I'm struggeling with a part of a proof.
Let $A = \mathcal{N}(\mu, \Sigma)$ be a $n-$variate Gaussian, and let $R$ be a $n \times n$ rotation matrix. We can rotate this distribution by the rotation matrix via $\mathcal{N}(R \mu, R\Sigma R^T)$. Now I want to know: under which rotation matrix is the sum of standard deviations minimized?
To formalize, we want to minimize the square rooted elements along the diagonal: $$\text{argmin}_{R} \sum_{i=1}^n \sqrt{(R\Sigma R^T)_{i,i}}$$
Strong suspicion:
I have a strong suspicion that if we rotate our distribution such that it becomes uncorrelated (use the normalized principle component vectors as a new basis and construct $R$ such that we rotate to that basis), this sum is minimized. This appeared to be the case when I solved this numerically.

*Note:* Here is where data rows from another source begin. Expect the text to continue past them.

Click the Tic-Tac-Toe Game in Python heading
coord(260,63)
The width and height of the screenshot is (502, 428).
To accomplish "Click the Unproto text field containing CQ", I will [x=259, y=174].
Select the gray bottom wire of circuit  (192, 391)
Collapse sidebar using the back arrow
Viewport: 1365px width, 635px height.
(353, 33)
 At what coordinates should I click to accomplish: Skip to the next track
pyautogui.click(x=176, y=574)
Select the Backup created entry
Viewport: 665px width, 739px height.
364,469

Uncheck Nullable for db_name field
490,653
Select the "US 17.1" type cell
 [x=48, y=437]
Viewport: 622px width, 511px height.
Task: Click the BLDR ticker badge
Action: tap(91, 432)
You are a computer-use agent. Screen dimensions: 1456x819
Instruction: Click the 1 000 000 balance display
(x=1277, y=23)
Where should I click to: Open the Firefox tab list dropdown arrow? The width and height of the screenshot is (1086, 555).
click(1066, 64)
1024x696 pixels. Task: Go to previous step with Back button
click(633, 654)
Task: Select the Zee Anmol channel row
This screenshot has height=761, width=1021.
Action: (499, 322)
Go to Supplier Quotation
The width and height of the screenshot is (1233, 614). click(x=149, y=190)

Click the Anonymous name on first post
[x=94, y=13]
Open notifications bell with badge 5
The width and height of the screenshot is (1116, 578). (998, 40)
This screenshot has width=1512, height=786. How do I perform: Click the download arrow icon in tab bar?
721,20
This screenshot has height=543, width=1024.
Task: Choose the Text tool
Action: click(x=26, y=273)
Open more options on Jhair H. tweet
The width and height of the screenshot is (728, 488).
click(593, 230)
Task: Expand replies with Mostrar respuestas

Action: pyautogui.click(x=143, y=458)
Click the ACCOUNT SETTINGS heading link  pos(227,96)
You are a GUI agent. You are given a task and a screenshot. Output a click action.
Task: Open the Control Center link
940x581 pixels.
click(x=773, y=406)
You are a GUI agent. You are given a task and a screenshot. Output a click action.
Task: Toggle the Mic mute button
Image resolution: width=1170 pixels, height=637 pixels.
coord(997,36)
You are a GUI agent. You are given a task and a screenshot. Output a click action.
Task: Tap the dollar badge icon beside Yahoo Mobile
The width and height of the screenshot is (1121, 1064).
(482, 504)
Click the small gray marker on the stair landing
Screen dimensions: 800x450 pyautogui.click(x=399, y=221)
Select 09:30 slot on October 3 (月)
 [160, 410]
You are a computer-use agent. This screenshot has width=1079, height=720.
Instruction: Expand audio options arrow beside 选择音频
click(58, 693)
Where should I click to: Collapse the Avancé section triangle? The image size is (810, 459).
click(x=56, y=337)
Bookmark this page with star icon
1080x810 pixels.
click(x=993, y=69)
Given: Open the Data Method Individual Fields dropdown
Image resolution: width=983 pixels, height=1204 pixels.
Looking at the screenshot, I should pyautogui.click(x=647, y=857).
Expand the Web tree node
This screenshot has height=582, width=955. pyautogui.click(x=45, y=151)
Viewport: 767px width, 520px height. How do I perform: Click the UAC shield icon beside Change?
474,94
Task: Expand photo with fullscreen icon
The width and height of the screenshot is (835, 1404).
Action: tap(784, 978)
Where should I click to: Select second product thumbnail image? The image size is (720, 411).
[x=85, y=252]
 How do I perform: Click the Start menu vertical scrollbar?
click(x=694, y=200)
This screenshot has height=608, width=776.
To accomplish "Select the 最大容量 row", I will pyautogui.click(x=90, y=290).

In terms of reasoning why, I'm getting stuck.
Steps so far:
The trace (so sum of marginal variances) of $R\Sigma R^T$ remains equal under rotation.
Therefore, the problem "feels" a bit like minimizing $\sum_{i=1}^n |a_i|$ for a set of numbers under the constraint that $C = \sum_{i=1}^n a_i^2$ which is usually done by trying to maximize the difference between the $a_i$'s, but that's how far I got.
Maybe we can use the fact that the uncorrelated basis/principle component basis is used in PCA as it is the direction that explains the maximum amount of variance?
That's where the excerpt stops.